──────── RECORDED DATA ────────
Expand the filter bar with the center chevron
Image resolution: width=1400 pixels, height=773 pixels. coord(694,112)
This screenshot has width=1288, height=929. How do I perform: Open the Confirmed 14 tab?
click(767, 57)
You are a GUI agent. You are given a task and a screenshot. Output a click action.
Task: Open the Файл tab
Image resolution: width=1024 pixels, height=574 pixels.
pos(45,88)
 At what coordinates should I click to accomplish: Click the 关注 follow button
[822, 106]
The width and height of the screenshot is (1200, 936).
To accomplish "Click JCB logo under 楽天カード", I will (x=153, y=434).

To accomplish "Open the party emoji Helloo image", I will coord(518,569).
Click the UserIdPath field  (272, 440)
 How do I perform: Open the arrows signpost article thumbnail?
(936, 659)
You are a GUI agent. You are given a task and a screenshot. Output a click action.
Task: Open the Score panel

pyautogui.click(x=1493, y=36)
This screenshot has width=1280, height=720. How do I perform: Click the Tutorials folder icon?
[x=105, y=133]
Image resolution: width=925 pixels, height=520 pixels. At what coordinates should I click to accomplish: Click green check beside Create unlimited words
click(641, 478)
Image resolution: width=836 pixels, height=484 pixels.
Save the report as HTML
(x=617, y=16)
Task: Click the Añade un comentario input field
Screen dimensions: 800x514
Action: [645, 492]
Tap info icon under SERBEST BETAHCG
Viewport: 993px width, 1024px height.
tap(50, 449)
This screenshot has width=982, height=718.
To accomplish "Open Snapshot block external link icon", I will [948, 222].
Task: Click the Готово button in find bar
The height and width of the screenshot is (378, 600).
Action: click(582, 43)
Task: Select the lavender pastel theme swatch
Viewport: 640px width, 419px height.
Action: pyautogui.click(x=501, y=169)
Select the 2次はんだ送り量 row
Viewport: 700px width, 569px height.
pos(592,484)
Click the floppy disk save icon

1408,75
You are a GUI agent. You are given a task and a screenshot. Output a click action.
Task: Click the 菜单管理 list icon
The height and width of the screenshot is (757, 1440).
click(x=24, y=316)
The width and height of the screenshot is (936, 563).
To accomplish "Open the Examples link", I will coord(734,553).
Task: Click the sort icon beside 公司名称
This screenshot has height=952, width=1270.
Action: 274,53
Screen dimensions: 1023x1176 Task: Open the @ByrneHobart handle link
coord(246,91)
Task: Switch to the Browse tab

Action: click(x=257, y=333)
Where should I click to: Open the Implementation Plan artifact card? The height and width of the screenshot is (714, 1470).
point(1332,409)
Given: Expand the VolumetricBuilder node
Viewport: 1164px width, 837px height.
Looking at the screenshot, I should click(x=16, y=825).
────────
» EXERCISE REQUIREMENTS
All lines in the material are to be returned exactly.

» ANSWER TO THE EXERCISE
Expand the filter bar with the center chevron
Image resolution: width=1400 pixels, height=773 pixels. coord(694,112)
This screenshot has width=1288, height=929. How do I perform: Open the Confirmed 14 tab?
click(767, 57)
You are a GUI agent. You are given a task and a screenshot. Output a click action.
Task: Open the Файл tab
Image resolution: width=1024 pixels, height=574 pixels.
pos(45,88)
 At what coordinates should I click to accomplish: Click the 关注 follow button
[822, 106]
The width and height of the screenshot is (1200, 936).
To accomplish "Click JCB logo under 楽天カード", I will (x=153, y=434).

To accomplish "Open the party emoji Helloo image", I will coord(518,569).
Click the UserIdPath field  (272, 440)
 How do I perform: Open the arrows signpost article thumbnail?
(936, 659)
You are a GUI agent. You are given a task and a screenshot. Output a click action.
Task: Open the Score panel

pyautogui.click(x=1493, y=36)
This screenshot has width=1280, height=720. How do I perform: Click the Tutorials folder icon?
[x=105, y=133]
Image resolution: width=925 pixels, height=520 pixels. At what coordinates should I click to accomplish: Click green check beside Create unlimited words
click(641, 478)
Image resolution: width=836 pixels, height=484 pixels.
Save the report as HTML
(x=617, y=16)
Task: Click the Añade un comentario input field
Screen dimensions: 800x514
Action: [645, 492]
Tap info icon under SERBEST BETAHCG
Viewport: 993px width, 1024px height.
tap(50, 449)
This screenshot has width=982, height=718.
To accomplish "Open Snapshot block external link icon", I will [948, 222].
Task: Click the Готово button in find bar
The height and width of the screenshot is (378, 600).
Action: click(582, 43)
Task: Select the lavender pastel theme swatch
Viewport: 640px width, 419px height.
Action: pyautogui.click(x=501, y=169)
Select the 2次はんだ送り量 row
Viewport: 700px width, 569px height.
pos(592,484)
Click the floppy disk save icon

1408,75
You are a GUI agent. You are given a task and a screenshot. Output a click action.
Task: Click the 菜单管理 list icon
The height and width of the screenshot is (757, 1440).
click(x=24, y=316)
The width and height of the screenshot is (936, 563).
To accomplish "Open the Examples link", I will coord(734,553).
Task: Click the sort icon beside 公司名称
This screenshot has height=952, width=1270.
Action: 274,53
Screen dimensions: 1023x1176 Task: Open the @ByrneHobart handle link
coord(246,91)
Task: Switch to the Browse tab

Action: click(x=257, y=333)
Where should I click to: Open the Implementation Plan artifact card? The height and width of the screenshot is (714, 1470).
point(1332,409)
Given: Expand the VolumetricBuilder node
Viewport: 1164px width, 837px height.
Looking at the screenshot, I should click(x=16, y=825).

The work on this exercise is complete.